# Bianchi Warranty



## burpee (Jul 7, 2004)

Anybody know the warranty on Bianchis steel frames? I looked around on Bianchis site, but couldn't find warranty info.

I have a 2002 Veloce that I bought new from the LBS, and I think it may be developing a stress crack in the downtube behind the head tube. 
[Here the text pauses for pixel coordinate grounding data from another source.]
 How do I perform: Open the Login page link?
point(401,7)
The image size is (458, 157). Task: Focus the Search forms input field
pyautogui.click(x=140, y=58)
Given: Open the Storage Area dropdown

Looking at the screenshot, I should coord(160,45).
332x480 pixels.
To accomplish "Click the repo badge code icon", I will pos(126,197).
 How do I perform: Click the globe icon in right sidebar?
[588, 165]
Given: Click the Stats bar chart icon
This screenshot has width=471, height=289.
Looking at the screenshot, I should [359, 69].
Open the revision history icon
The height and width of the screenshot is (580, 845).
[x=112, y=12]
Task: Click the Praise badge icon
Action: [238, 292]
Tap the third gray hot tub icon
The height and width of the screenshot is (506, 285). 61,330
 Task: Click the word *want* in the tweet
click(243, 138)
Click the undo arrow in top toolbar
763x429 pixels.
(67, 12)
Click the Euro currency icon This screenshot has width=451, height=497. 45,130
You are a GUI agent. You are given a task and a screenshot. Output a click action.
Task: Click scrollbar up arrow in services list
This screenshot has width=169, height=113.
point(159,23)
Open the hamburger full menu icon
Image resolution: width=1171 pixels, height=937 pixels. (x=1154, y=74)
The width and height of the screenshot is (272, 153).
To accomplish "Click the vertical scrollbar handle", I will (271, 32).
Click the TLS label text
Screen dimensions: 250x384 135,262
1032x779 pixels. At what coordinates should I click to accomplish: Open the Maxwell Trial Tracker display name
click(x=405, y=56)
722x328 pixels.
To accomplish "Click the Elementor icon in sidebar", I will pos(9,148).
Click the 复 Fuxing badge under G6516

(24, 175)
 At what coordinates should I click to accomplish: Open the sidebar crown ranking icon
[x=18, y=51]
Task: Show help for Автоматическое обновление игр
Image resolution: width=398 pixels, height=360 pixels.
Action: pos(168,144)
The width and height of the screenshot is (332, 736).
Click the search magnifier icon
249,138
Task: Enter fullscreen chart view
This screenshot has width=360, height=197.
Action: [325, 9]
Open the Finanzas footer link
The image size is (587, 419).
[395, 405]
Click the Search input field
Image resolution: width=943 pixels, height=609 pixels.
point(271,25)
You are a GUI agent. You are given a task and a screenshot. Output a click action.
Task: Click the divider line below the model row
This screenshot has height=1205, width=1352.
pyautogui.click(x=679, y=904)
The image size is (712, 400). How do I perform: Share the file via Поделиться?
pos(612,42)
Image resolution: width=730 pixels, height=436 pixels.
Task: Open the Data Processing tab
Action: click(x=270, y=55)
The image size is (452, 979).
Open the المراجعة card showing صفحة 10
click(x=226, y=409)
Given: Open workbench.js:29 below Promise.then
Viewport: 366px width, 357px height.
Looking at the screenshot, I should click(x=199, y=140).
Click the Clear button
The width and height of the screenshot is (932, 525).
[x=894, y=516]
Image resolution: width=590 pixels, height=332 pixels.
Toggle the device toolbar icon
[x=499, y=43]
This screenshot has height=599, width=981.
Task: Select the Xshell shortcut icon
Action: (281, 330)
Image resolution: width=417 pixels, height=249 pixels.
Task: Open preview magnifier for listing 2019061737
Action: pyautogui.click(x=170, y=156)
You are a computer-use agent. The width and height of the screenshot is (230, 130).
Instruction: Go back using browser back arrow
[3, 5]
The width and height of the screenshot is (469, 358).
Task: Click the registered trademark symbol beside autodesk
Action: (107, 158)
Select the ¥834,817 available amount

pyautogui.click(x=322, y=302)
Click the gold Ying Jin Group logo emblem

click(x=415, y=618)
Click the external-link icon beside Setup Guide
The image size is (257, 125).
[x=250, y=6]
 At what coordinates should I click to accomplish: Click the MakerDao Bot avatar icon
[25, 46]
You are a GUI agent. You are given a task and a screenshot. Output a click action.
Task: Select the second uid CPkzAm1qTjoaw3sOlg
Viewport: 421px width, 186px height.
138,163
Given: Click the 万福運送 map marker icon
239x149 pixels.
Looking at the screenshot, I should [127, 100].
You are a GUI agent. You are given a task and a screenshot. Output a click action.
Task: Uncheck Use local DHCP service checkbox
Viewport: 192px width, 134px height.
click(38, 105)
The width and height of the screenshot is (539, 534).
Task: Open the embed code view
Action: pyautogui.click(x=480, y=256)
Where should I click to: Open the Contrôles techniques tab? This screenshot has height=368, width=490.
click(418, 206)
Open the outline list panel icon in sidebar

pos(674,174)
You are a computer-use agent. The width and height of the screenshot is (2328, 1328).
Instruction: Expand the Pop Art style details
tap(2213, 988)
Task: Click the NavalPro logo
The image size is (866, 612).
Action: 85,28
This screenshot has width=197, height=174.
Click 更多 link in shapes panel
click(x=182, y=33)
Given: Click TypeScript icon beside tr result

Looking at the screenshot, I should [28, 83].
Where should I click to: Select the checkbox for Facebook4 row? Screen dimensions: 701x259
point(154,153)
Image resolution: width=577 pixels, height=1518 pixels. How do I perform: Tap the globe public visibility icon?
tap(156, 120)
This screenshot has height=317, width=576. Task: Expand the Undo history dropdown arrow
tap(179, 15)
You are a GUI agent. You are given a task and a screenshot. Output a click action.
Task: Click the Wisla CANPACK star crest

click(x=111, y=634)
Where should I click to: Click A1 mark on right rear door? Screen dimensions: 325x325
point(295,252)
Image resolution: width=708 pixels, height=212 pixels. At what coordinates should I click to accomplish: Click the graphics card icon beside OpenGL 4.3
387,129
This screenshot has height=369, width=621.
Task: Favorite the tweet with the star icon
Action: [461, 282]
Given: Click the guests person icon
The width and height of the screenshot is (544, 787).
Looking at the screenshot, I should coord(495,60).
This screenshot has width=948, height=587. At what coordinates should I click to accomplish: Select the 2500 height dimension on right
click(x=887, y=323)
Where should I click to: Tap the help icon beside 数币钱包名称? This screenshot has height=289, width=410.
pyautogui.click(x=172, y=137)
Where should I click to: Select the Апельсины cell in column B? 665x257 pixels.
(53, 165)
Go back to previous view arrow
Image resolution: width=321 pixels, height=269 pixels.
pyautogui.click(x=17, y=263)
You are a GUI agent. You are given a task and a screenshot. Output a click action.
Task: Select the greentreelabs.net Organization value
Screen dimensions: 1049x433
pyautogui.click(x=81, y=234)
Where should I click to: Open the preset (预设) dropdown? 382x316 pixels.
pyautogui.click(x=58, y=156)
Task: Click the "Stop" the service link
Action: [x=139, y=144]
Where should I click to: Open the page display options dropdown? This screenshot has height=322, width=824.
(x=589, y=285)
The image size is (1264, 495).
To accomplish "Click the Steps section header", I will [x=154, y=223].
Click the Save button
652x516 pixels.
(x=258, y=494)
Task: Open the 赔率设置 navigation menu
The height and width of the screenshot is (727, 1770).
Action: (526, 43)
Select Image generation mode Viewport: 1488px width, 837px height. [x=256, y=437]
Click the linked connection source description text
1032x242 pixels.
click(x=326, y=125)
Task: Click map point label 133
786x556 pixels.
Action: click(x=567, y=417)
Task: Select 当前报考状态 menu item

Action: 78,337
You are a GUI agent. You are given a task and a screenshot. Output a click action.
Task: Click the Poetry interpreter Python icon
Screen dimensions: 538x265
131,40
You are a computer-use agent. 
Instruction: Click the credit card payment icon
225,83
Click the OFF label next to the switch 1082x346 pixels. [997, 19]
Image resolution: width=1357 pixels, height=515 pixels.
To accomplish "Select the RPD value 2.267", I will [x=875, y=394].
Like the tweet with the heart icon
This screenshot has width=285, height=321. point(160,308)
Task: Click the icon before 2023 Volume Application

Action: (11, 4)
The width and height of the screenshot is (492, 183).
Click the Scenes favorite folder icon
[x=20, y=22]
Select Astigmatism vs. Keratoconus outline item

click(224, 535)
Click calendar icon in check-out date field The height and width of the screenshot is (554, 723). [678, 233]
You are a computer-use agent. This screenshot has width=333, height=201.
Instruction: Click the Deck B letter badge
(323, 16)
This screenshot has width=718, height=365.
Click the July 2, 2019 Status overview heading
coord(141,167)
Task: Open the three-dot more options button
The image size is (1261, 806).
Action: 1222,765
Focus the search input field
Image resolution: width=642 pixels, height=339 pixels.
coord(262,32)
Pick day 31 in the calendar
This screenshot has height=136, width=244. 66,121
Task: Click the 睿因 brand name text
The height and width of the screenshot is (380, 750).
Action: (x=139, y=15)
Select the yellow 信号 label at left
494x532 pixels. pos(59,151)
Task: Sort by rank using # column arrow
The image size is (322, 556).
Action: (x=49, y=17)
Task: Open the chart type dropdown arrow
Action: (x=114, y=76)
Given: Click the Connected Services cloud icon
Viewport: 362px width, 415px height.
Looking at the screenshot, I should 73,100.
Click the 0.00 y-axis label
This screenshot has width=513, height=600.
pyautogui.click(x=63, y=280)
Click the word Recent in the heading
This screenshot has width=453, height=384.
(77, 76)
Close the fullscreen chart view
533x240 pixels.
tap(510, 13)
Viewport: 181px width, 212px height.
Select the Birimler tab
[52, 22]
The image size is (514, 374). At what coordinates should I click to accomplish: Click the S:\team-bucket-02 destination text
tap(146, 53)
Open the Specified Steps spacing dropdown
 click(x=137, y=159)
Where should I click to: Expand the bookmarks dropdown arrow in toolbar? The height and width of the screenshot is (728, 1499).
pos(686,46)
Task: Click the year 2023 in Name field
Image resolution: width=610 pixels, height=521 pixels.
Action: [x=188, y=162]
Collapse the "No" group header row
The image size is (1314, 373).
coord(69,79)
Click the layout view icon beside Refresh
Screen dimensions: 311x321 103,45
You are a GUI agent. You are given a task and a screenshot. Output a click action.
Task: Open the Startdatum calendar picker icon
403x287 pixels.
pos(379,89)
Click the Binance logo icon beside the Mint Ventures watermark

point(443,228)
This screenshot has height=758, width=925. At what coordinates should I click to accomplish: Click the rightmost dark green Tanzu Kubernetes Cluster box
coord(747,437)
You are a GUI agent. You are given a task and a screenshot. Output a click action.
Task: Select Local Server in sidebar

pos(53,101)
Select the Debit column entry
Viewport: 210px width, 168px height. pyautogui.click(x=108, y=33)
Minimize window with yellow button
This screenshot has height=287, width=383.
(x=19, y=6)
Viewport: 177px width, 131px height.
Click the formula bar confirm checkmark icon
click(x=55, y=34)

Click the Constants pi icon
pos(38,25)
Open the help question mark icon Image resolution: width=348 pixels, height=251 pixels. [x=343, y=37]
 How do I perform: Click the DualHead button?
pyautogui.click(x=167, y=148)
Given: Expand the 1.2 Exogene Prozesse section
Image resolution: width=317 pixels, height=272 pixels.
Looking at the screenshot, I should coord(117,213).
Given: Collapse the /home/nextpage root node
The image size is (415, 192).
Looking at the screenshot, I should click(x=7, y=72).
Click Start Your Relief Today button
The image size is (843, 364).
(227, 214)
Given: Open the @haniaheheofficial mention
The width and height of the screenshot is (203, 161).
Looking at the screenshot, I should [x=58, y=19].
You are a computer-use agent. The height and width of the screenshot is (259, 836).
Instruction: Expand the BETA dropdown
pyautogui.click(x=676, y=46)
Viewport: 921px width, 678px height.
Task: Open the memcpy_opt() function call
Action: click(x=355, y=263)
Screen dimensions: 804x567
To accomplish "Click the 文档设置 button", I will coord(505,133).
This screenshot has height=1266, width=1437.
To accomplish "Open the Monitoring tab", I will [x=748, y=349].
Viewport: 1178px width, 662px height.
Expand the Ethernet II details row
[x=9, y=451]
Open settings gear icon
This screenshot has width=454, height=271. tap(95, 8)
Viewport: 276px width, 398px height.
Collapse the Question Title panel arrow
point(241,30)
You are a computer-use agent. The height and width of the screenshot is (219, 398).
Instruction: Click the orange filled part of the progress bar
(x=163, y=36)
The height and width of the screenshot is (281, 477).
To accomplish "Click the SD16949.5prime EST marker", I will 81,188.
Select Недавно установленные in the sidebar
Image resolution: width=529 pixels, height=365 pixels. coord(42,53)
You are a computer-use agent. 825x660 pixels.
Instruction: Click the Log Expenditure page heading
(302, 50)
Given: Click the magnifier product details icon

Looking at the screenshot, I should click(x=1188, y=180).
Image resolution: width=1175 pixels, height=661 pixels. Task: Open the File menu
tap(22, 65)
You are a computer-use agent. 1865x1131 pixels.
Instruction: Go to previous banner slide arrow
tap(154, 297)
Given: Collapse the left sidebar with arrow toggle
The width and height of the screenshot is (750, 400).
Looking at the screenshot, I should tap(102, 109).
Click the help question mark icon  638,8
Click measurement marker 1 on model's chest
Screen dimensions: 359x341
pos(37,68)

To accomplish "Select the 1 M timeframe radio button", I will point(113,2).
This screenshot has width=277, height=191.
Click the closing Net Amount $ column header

http://gianni.bianchiusa.com/2002/site/bikes/road/02_veloce.html

My guy at the lbs looked at it and wasn't sure (the placement very closely follows the front edge of the decal. he said keep an eye on it, which I plan to do, but I'm just curious if Bianchi will take care of me. How is there reputation with these sort of issues?


----------



## CBar (Oct 26, 2004)

*Sounds like a bad answer.*

Keep an eye on it? If you really think it may be a crack, sacrifice the decal. It's worth avoiding a bad situation and/or a long loss of riding time. Not to mention thinking about it all the time when you're riding.


----------



## burpee (Jul 7, 2004)

*Clearcoat*

Good point. That sure will make a mess of the clearcoat though.
No information on the warranty?



CBar said:


> Keep an eye on it? If you really think it may be a crack, sacrifice the decal. It's worth avoiding a bad situation and/or a long loss of riding time.  Not to mention thinking about it all the time when you're riding.


----------